The transaction that will combine the three entities is expected to close in the first half of next year and will include Los Angeles-based Diamond Eagle assuming the DraftKings name, reincorporating in Nevada, and changing its stock ticker.
The investment firm, which is structured as a special purpose acquisition corporation (SPAC), will continue to list its shares on the Nasdaq after the deal closes. At this writing, Diamond Eagle shares are up 7.90 percent on almost five times the average daily volume.
It is anticipated that the combined company will have an equity market capitalization at closing of approximately $3.3 billion, and have over $500 million of unrestricted cash on the balance sheet,” according to a statement issued by the companies.
Earlier this year, speculation swirled that DraftKings was mulling a takeover of Isle of Man-based SBTech, a provider of sports betting software and related solutions. SBTech has partnerships with such gaming companies as Pala Interactive, Churchill Downs, and Golden Nugget Casinos, and runs the Oregon Lottery’s recently launched “Scoreboard” mobile betting app.
The new DraftKings will be the only vertically integrated sports betting company in the US. Vertical integration is business lingo used to describe a company that owns or control its suppliers and distributors, allowing that firm to lower costs and bolster efficiencies. The downside of this business model is that it’s usually cost-intensive.
Still, the combined DraftKings/Diamond Eagle/SBTech appears appealing to institutional investors, as funds run by Capital Research and Management Company, Wellington Management Company, and Franklin Templeton are committing $304 million to the new venture.

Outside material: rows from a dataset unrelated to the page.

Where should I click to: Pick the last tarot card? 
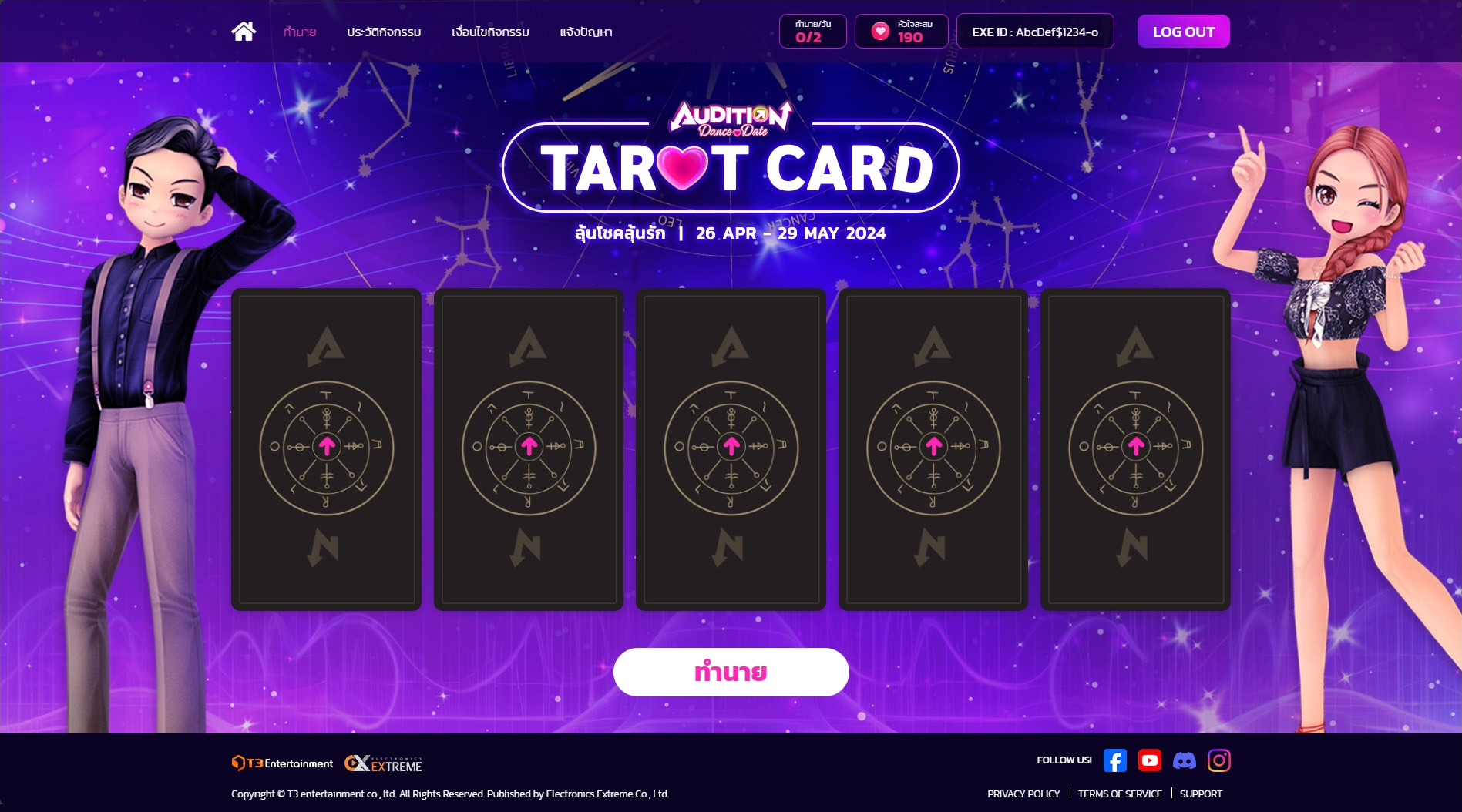point(1135,449)
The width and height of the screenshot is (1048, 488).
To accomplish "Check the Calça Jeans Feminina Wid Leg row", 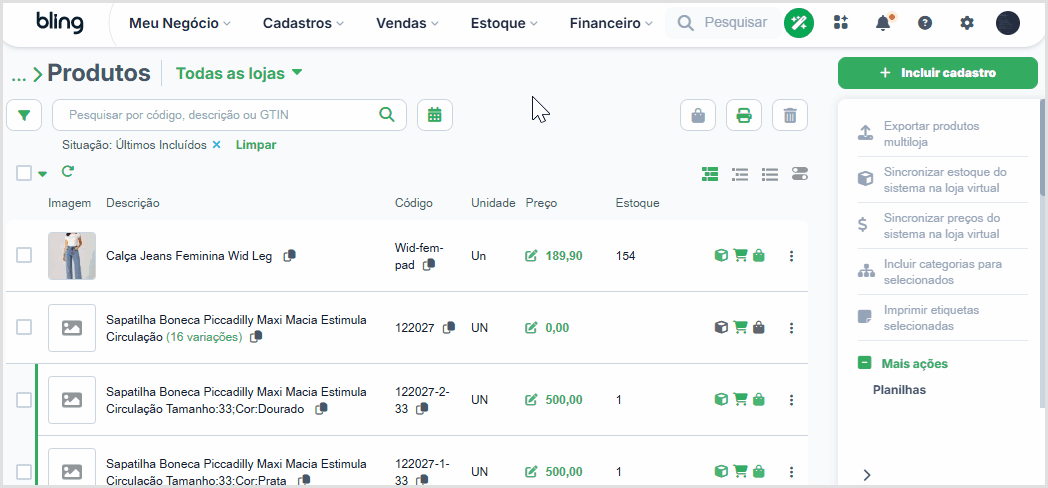I will tap(24, 255).
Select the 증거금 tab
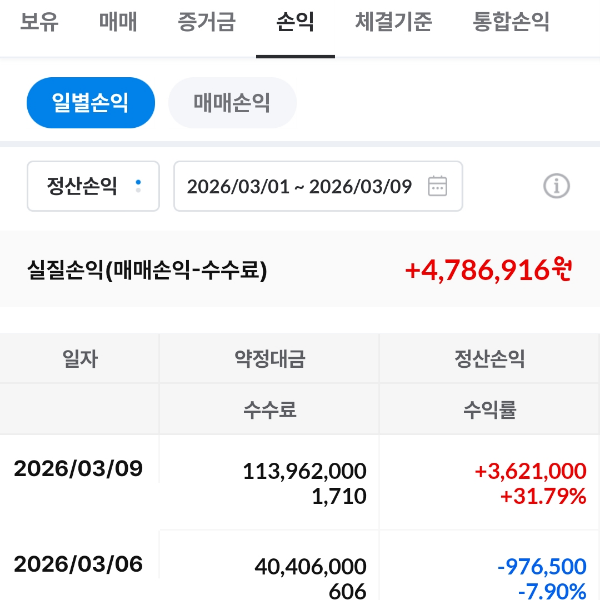Screen dimensions: 600x600 [206, 22]
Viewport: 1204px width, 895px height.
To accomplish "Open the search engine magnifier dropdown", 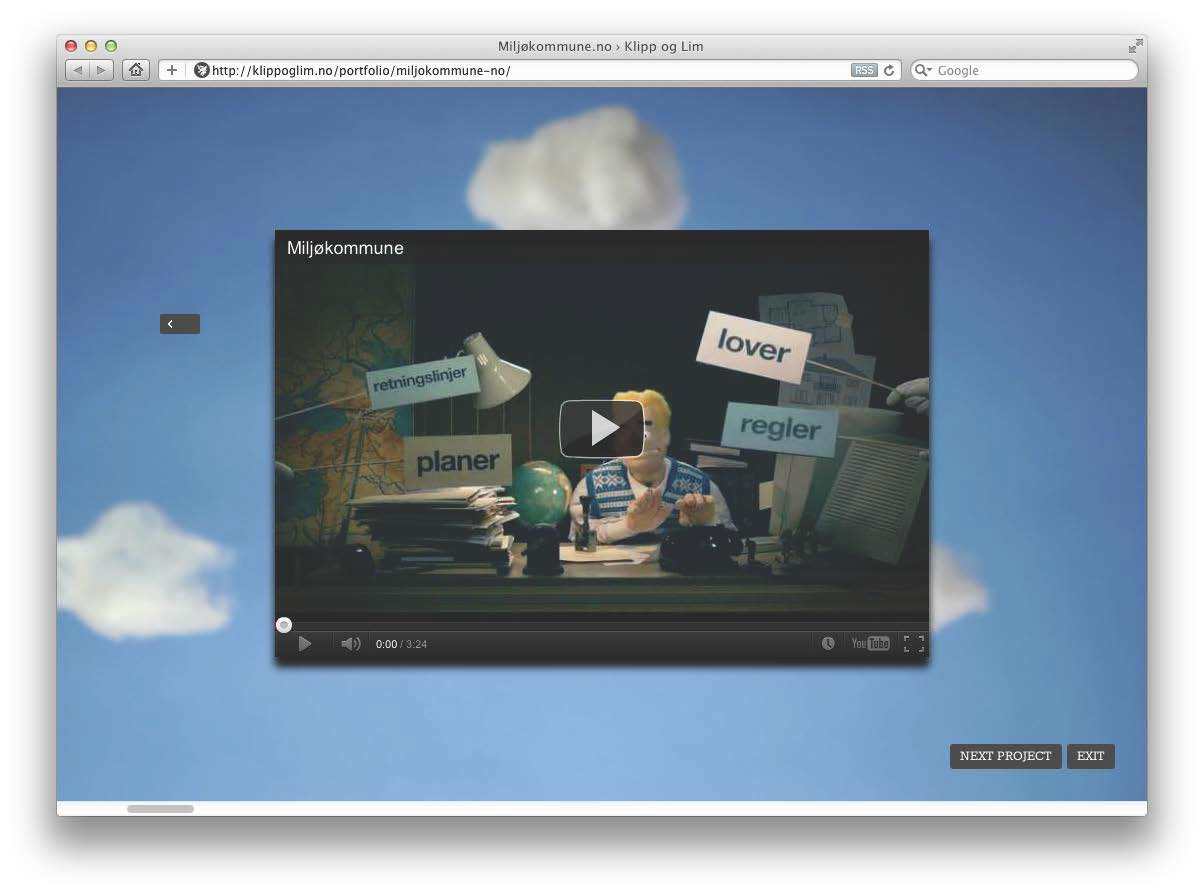I will tap(922, 70).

Today’s news caps roughly two months of flirtation between DrafKings and Diamond Eagle, which was formed earlier this year by Hollywood producer Jeff Sagansky and actor Eli Baker and went public in May.

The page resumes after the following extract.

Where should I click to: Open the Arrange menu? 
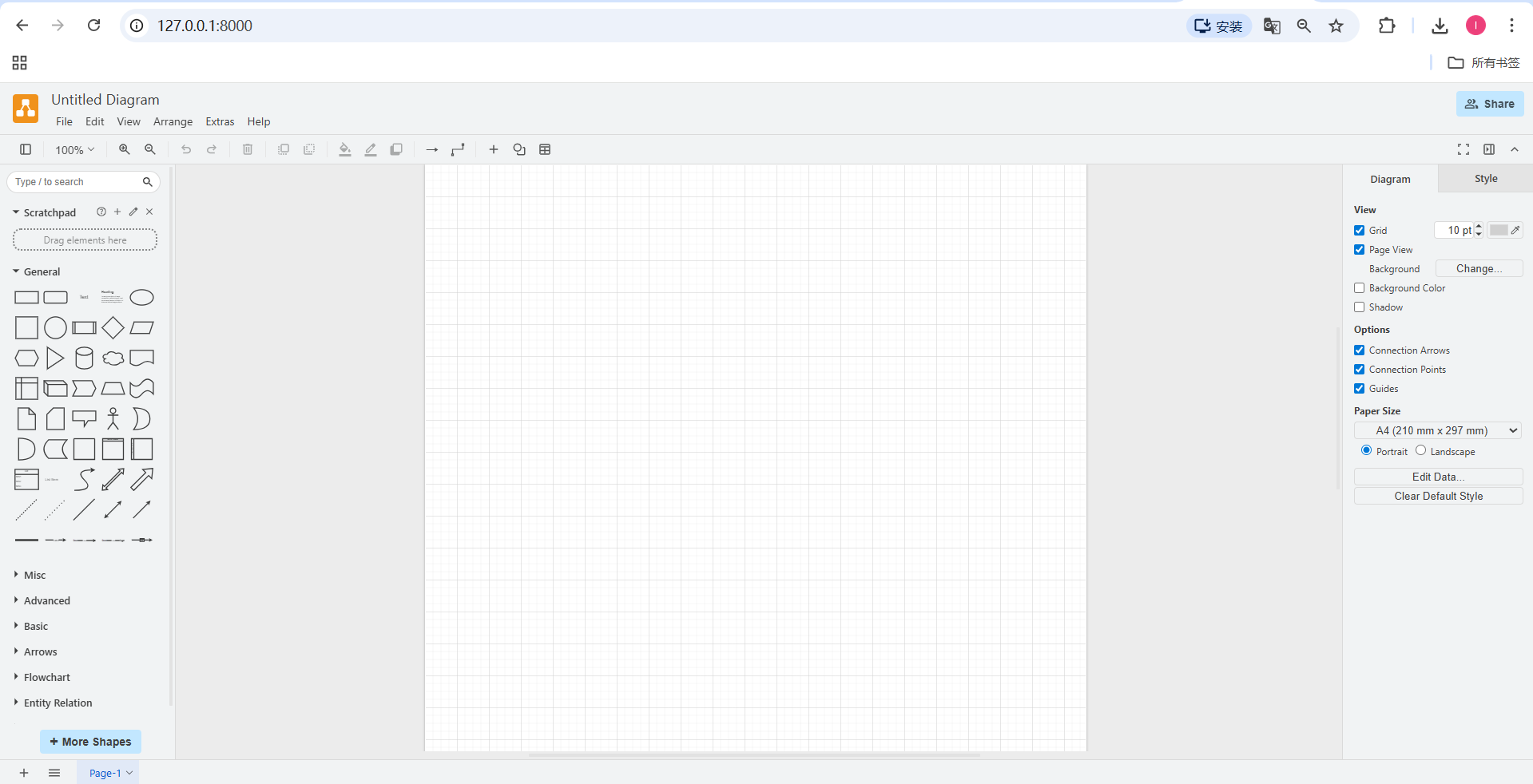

DraftKings previously tried to merge with primary rival FanDuel, but that marriage was thwarted by regulators, citing competition concerns.
Dominant Market Share
DraftKings initially burst onto the scene as, along with FanDuel, a purveyor of daily fantasy sports (DFS) contests. Today, the company remains one of the dominant names in that market, controlling 60 percent of the domestic DFS landscape. DraftKings has leveraged that expertise into becoming one of the fastest-growing sportsbook operators, particularly when it comes to mobile and online sports wagering options.
Since becoming the first mobile operator to launch in New Jersey in August 2018, DraftKings has consistently maintained greater than 30% online market share, and for the nine months ended September 30, 2019, the company recorded 8.5x year-over-year revenue growth in the state,” according to the firm.
In addition to the Garden State, DraftKings offers online betting services in some of the fastest-growing sports wagering states, including Indiana, Pennsylvania, and West Virginia. The company was also recently selected as New Hampshire’s only online and retail sportsbook operator.
The company also manages brick-and-mortar sportsbooks in Iowa, Mississippi, New Jersey and New York.